The two belt rollers 106, 107 are in contact with the inner peripheral face 111b of the transport belt 111. The belt roller 106 which is positioned downstream side of the transport path is coupled with a transport motor 174. The transport motor 174 is rotatingly driven on the basis of the control of the controller 100. The other belt roller 107 is a driven roller rotated by the rotational force given from the transport belt 111 in accordance with the rotation of the belt roller 106.

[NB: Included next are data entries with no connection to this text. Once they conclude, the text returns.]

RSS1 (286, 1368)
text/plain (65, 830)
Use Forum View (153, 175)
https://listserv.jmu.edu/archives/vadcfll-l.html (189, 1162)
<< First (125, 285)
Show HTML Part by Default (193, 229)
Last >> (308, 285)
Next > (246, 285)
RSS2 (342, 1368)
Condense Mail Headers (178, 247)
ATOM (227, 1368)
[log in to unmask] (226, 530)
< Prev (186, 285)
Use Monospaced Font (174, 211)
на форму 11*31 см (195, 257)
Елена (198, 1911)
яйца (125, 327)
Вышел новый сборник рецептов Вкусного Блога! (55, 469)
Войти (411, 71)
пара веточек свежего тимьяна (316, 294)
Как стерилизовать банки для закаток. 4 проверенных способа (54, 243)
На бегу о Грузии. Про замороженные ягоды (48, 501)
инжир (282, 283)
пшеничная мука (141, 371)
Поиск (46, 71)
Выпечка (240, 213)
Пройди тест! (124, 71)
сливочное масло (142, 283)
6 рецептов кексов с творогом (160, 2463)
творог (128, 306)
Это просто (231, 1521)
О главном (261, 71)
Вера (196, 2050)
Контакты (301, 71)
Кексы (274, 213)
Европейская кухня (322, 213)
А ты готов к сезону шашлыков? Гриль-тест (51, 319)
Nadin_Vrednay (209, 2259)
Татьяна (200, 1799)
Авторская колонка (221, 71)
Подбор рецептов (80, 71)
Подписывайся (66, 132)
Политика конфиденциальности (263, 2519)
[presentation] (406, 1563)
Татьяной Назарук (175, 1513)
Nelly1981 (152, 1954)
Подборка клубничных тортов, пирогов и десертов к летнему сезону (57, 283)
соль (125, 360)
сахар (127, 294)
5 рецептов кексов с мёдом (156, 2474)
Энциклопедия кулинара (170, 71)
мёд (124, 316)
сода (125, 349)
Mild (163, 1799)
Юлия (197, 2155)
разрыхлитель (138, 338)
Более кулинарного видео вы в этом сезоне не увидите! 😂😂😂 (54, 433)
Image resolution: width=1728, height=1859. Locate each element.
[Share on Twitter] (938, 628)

A nip roller 138 and a nip-receiving roller 139 are placed in the vicinity of the belt roller 107 so as to sandwich the transport belt 111. The nip roller 138 is downward urged by a spring (not shown) so that the printing sheet P supplied to the transport unit 120 is pressed against the transport face 127. The nip roller 138 and the nip-receiving roller 139 nip the printing sheet P together with the transport belt 111. In this aspect, the outer peripheral face of the transport belt 111 is treated with adhesive silicon rubber, so that the printing sheet P is surely adhered to the transport face 127.
A separation plate 140 is disposed on the left side of the transport unit 120 in Fig. 1. The right end of the separation plate 140 enters between the printing sheet P and the transport belt 111, whereby the printing sheet P adhered to the transport face 127 of the transport belt 111 is peeled from the transport face 127.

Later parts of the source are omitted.